1. Sitting room only – “Tent pole” program audiences continue to decline as FTA television viewers eschew linear television

FTA television and associated stakeholders, including the trade media, focus press releases on 000’s of viewers achieved by key properties. What these figures disguise is how few of us are really watching. For example, the Celebrity MasterChef final attracted just 700,000 metropolitan viewers.

Sounds big? This figure represents just 3.9% of television viewers. Even amongst a more focused target of 25-39 year viewers, the TARP achievement figure is just 3.2% (135,000).

The Big Brother VIP final attracted an average of 298,000 viewers, or 1.8% of total viewers. For 18-39 year, this is an average TARP of just 1.0% (57,000).

On November 23, the Seven News, consistently a top performer, achieved circa 950,000 viewers, and this translates to an all-people TARP of 5.5%. Measured against a more advertiser-friendly target of people 25-54 years, the viewership of 209,000 against this demographic represents an average TARP of just 2.8%.

There is speculation amongst some big media buyers that 2022 could “see another five to 10 per cent fall in broadcast audiences.”

Key Implication: Those marketers that are over-reliant on linear television audiences will need to reassess how they can cost-effectively build campaign reach in 2022.

2. Every action has an equal and opposite reaction – Television advertising costs will rise as audiences decline

Closely related to the above is the paradox that, as audiences decline, demand and thereforecosts, will increase.

As audiences decline, media buyers need to buy more spots to achieve campaign reach/TARP goals, thus creating an increase in demand and thereby increasing cost for a medium whose performance is in decline.

Add to this that as audiences decline the networks provide make goods to achieve audience and/or cost per thousand guarantees. This puts further pressure on available airtime.

Key Implication: Marketers need to formalize strategies to negate the impact of higher demand. In a seller’s market, the greatest opportunities for a marketer to maximise efficiencies is to ensure they provide their media agencies with an extended booking lead time. Optimum is 13 weeks, which may may seem a dream, but it will generate efficiencies that eclipse those available to the short-term buyer.

3. There’s no interest like self-interest – Should advertisers have as much faith in media agency group deals (i.e., annually negotiated rate agreements with major media suppliers) as has historically been the case?

While agency group deals purport to provide “best in market rate and discount concessions” we question whether this is proving to be fact in the current seller’s market.

We have observed television networks heavily loading programs bought at short notice. It is simple economics. The value of a commodity increases as supply diminishes.

However, if an advertiser has a rate agreement with a network, shouldn’t that be honored if the time is available?

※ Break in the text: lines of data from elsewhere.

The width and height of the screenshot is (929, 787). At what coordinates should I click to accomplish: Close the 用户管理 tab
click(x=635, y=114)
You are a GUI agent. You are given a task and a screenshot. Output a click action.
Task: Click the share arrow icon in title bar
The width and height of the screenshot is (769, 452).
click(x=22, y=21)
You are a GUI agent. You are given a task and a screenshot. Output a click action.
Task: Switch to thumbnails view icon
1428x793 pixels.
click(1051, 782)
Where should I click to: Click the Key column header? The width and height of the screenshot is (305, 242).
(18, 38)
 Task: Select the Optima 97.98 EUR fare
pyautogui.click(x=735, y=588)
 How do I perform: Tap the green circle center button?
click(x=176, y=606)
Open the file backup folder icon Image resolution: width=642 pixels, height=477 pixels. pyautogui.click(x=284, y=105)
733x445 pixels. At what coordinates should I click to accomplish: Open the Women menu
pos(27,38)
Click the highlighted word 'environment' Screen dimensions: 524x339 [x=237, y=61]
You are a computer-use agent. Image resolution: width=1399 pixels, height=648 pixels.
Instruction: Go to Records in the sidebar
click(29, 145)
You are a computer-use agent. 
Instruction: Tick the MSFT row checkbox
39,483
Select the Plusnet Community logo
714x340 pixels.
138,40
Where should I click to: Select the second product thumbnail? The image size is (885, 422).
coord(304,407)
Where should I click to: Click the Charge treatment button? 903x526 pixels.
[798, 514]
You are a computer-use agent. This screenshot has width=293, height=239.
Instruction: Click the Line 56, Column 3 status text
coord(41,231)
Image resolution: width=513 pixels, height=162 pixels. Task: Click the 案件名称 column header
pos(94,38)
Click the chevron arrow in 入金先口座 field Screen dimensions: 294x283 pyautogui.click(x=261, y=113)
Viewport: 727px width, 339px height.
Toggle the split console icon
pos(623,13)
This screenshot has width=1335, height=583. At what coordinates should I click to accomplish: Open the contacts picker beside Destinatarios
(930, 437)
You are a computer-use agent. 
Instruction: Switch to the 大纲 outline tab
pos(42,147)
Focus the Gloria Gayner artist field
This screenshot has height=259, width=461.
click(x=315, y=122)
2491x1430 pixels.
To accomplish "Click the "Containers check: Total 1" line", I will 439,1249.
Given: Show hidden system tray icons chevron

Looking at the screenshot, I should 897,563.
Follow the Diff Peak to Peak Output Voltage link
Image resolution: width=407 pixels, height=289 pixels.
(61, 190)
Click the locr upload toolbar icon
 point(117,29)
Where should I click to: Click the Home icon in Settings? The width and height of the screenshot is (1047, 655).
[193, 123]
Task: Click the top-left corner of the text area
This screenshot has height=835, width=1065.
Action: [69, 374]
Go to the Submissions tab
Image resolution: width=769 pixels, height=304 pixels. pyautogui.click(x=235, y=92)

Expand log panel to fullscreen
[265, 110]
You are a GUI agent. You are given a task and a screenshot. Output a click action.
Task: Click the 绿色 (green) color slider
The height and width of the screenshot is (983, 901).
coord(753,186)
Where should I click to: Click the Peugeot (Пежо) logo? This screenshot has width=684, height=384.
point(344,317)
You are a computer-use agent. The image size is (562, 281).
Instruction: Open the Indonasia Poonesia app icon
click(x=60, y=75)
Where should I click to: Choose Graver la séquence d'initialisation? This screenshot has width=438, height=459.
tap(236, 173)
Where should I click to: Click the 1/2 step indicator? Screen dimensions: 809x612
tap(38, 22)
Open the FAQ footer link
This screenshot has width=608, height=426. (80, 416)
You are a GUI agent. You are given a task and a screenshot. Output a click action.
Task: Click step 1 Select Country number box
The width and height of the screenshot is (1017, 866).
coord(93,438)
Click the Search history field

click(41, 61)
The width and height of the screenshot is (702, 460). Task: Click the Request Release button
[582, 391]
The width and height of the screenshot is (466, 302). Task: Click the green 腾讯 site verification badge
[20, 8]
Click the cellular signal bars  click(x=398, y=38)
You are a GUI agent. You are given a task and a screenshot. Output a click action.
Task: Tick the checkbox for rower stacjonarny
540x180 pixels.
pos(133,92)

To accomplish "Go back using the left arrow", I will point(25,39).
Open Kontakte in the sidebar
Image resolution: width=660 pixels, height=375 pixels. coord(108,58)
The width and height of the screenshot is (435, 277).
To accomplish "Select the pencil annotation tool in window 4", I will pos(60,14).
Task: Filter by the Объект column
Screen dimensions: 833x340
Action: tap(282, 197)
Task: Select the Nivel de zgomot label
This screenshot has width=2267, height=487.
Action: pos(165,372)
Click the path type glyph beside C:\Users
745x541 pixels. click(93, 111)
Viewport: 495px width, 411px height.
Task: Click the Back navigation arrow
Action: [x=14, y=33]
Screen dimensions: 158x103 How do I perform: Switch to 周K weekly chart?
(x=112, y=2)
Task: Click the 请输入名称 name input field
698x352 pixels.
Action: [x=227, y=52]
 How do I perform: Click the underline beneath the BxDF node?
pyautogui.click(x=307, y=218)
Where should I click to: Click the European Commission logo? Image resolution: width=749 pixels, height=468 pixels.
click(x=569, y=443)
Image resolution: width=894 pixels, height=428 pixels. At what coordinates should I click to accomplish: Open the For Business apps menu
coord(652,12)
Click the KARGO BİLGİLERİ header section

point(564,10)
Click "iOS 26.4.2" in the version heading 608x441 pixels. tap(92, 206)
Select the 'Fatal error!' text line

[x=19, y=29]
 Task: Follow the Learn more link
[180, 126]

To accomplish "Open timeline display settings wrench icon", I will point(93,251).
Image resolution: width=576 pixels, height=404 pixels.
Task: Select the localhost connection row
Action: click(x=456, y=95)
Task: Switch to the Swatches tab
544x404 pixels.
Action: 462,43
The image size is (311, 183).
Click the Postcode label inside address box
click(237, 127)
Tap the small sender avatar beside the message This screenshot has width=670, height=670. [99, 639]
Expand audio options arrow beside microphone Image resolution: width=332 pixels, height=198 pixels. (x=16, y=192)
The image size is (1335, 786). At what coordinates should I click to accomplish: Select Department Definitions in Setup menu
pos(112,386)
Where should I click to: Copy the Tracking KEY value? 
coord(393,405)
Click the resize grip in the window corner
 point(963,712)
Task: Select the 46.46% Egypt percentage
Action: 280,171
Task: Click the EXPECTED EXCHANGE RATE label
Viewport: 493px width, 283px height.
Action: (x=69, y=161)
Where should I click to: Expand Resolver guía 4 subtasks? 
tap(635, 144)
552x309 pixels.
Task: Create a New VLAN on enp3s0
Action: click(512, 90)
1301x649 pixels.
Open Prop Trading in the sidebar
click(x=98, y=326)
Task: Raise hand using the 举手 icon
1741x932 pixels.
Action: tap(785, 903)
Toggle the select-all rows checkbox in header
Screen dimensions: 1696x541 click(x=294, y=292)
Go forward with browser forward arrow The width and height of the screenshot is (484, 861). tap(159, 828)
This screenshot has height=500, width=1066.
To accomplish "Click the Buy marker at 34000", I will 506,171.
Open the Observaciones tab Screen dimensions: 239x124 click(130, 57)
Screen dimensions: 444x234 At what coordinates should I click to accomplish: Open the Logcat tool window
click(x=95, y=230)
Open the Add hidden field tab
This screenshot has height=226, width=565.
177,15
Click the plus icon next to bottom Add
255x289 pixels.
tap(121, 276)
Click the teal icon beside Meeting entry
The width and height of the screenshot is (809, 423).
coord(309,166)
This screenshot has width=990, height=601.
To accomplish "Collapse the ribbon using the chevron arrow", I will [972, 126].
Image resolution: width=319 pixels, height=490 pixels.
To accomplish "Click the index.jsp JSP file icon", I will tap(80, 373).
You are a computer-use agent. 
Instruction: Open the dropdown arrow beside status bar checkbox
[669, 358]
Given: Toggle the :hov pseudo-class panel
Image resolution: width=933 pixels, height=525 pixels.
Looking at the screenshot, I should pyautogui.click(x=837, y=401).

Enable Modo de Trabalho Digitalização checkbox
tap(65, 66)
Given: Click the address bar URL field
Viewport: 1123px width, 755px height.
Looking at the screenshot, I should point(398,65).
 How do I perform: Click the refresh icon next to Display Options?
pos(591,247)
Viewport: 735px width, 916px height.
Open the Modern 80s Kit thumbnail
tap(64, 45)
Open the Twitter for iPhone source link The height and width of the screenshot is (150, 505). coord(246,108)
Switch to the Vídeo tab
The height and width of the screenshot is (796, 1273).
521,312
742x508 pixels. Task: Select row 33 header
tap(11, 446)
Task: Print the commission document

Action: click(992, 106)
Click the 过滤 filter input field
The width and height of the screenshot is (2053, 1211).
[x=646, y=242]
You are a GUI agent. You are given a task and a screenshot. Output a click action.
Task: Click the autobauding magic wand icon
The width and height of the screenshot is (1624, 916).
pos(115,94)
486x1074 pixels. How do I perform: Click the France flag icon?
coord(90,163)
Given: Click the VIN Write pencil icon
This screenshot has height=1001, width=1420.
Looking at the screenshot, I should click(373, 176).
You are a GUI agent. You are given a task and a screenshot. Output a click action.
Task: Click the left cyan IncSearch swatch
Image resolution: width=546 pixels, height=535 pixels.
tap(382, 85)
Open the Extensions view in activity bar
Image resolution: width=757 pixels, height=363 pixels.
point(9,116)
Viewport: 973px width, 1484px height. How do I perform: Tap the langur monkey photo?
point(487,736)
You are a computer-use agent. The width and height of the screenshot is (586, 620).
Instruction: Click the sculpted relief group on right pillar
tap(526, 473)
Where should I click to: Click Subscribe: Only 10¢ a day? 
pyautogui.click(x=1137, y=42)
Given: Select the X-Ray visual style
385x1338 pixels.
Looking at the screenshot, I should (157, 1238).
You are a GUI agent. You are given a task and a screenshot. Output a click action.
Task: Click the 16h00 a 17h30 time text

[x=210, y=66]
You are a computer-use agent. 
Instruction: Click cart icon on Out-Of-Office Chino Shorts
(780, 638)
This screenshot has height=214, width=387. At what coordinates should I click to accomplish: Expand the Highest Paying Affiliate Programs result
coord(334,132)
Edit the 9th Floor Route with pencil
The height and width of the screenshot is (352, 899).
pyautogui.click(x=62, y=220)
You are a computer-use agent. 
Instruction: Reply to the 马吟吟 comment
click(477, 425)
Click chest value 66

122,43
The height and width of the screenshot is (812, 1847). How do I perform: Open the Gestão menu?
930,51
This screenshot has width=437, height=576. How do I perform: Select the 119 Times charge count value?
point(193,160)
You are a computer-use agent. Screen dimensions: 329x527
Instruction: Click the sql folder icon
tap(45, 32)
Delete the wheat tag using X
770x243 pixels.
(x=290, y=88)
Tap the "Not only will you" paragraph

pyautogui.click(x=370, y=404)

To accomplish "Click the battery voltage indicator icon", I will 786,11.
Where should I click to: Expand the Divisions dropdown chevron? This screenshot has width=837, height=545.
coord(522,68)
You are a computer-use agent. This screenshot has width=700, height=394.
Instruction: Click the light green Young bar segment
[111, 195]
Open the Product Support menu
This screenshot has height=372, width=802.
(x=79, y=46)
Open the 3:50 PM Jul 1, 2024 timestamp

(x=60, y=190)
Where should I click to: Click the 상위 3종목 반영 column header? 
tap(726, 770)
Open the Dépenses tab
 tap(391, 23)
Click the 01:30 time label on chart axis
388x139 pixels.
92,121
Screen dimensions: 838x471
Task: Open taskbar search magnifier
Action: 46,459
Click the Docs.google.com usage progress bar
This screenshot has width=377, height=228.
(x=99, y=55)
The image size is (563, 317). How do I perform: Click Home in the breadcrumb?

It seems that the some of the big buyers are sympathetic to the networks’ revenue chase. Which begs the question, what is the strength of an agency agreement?

Lately it seems that agency group deals appear to be of more value to the media supplier and media agency group than their individual clients. Agency groups deals enable sellers and buyers to significantly reduce transactional head hours. Further, we suspect that agency group deals deliver advantages for the group that do not necessarily flow on to clients.

The shift to a seller’s market indicates that agency group deals are setting a base rate, not a ceiling, which is contrary to their original objective!

Key Implication: Clients need to scrutinize the media buying recommendations of their agencies and have these regularly reviewed by independent third parties to ensure delivery of competitive rate arrangements.

4. One stop shop – Growth or demise?

Exacerbated by Covid-19, agencies more than ever are looking to identify opportunities to generate additional revenue.

Enth Degree has observed that there has been an increased emphasis from some agency groups to position themselves as multi-disciplinary providers (media, creative, PR, experiential etc.).

While in theory this may appear to be an attractive proposition, Enth Degree has not yet seen a single supplier that is able to offer best in class services across disciplines.

What the “one stop shop” model has yet to realise, is that marketers who consider this model continue to deal with multiple suppliers. It’s just that they are under the one roof (It’s like shopping at a department store. The convenience stops at the location. You still need to attend multiple levels and counters to get what you need.).

Key Implication: Marketers should thoroughly assess those agencies that claim to provide the gamut of communication needs to ensure they can deliver best in breed work, service, and economy.